The domain part of the email address, eg 'gmail.com'.

mismo.lib.email.ParsedEmail.full: ir.StringValue = full instance-attribute

The full email address, eg 'bob.smith@gmail.com'.

mismo.lib.email.ParsedEmail.user: ir.StringValue = full.split('@')[0].nullif('') instance-attribute

The user part of the email address, eg 'bob.smith' of 'bob.smith@gmail.com'

mismo.lib.email.ParsedEmail.__init__(full: ir.StringValue)

Parse an email address from the full string.

Does no cleaning or normalization. If you want that, use clean_email first.

PARAMETER DESCRIPTION
full

The full email address.

TYPE: StringValue

mismo.lib.email.ParsedEmail.as_struct() -> ir.StructValue

Convert to an ibis struct.

RETURNS DESCRIPTION
An ibis struct<full:string, user:string, domain: domain>

mismo.lib.email.match_level(e1: ir.StructValue | ir.StringValue, e2: ir.StructValue | ir.StringValue, *, native_representation: Literal['integer', 'string'] = 'integer') -> EmailMatchLevel

Match level of two email addresses.

PARAMETER DESCRIPTION
e1

The first email address. If a string, it will be parsed and normalized.

TYPE: StructValue | StringValue

e2

The second email address. If a string, it will be parsed and normalized.

TYPE: StructValue | StringValue

RETURNS DESCRIPTION
level

The match level.

TYPE: EmailMatchLevel

mismo.lib.email.EmailMatchLevel

Bases: MatchLevel

How closely two email addresses of the form <user>@<domain> match.

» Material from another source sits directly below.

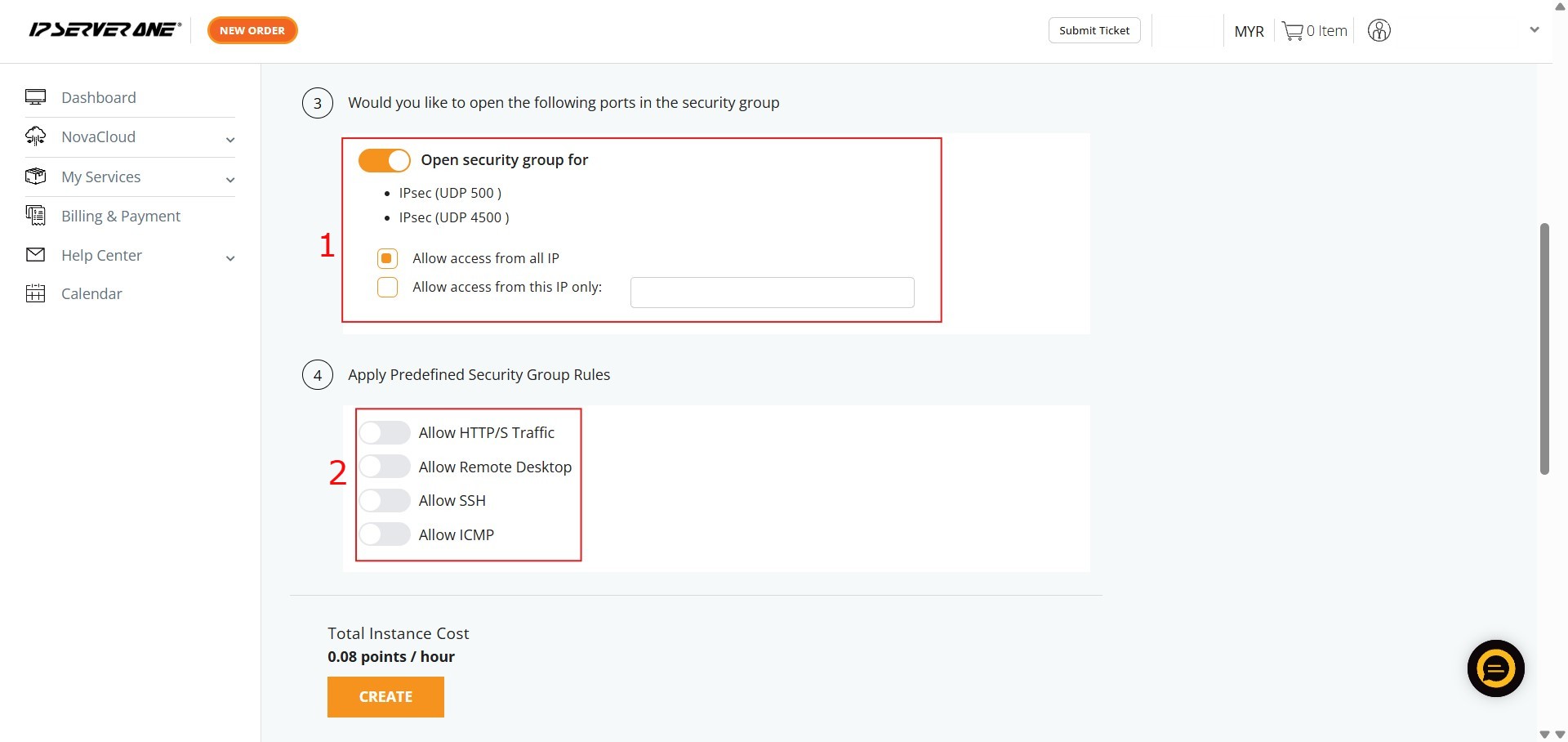The width and height of the screenshot is (1568, 742).
Task: Click the Billing & Payment icon
Action: [x=36, y=216]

Case is ignored, and dots and underscores are removed.

mismo.lib.email.EmailMatchLevel.ELSE = 4 class-attribute instance-attribute

None of the above.

mismo.lib.email.EmailMatchLevel.FULL_EXACT = 0 class-attribute instance-attribute

The full email addresses are exactly the same.

mismo.lib.email.EmailMatchLevel.FULL_NEAR = 1 class-attribute instance-attribute

The full email addresses have a small edit distance.

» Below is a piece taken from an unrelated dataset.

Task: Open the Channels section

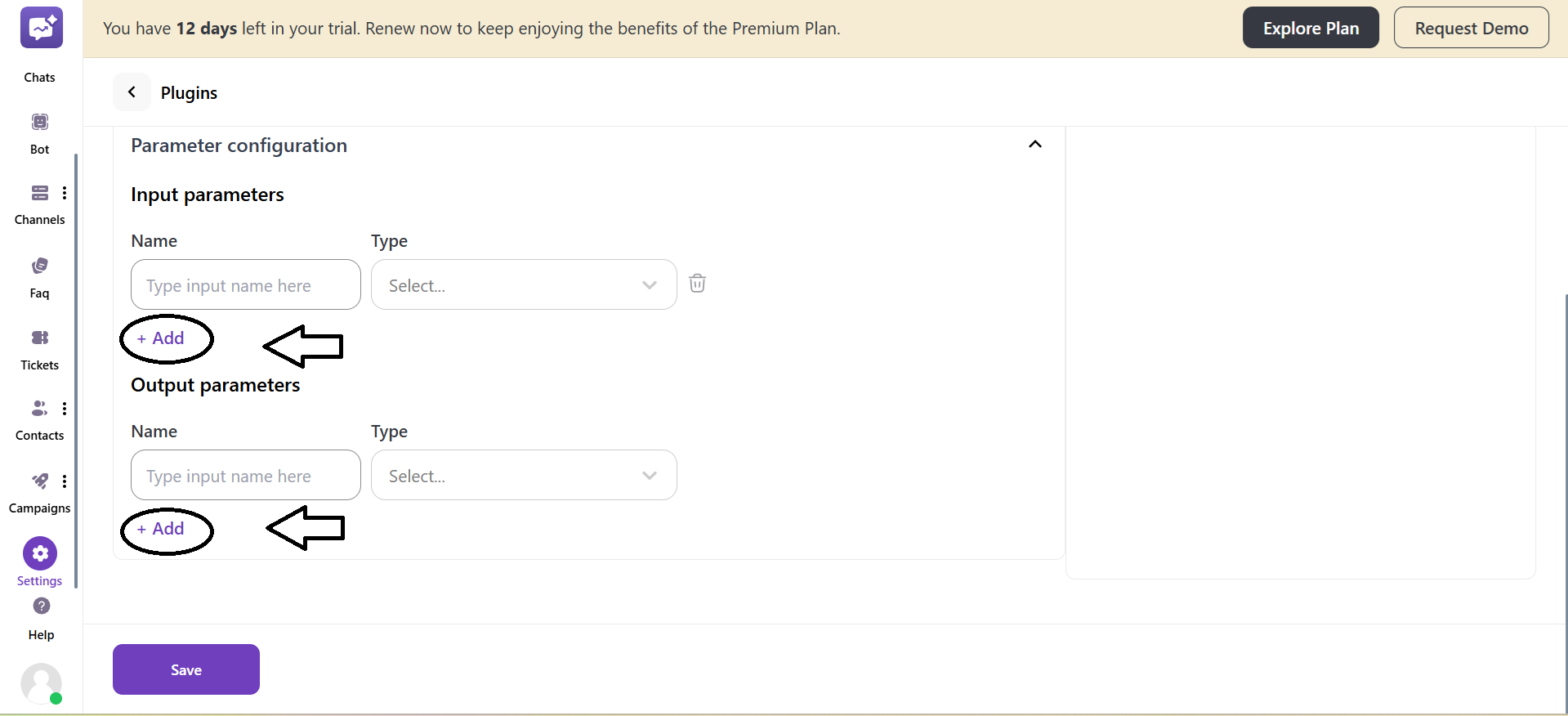Action: [39, 193]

mismo.lib.email.EmailMatchLevel.USER_EXACT = 2 class-attribute instance-attribute

The user part of the email addresses are exactly the same.

mismo.lib.email.EmailMatchLevel.USER_NEAR = 3 class-attribute instance-attribute

The user part of the email addresses have a small edit distance.

mismo.lib.email.EmailsDimension

A dimension of email addresses.

This is useful if each record contains a collection of email addresses. Two records are probably the same if they have a lot of email addresses in common.

mismo.lib.email.EmailsDimension.__init__(column: str, *, column_parsed: str = '{column}_parsed', column_compared: str = '{column}_compared')

Initialize the dimension.

PARAMETER DESCRIPTION
column

The name of the column that holds a array of email addresses.

TYPE: str

column_parsed

The name of the column that will be filled with the parsed email addresses.

TYPE: str DEFAULT: '{column}_parsed'

column_compared

The name of the column that will be filled with the comparison results.

TYPE: str DEFAULT: '{column}_compared'

mismo.lib.email.EmailsDimension.compare(t: ir.Table) -> ir.Table

Add a column with the best match between all pairs of email addresses.

mismo.lib.email.EmailsDimension.prepare(t: ir.Table) -> ir.Table

Add a column with the parsed and normalized email addresses.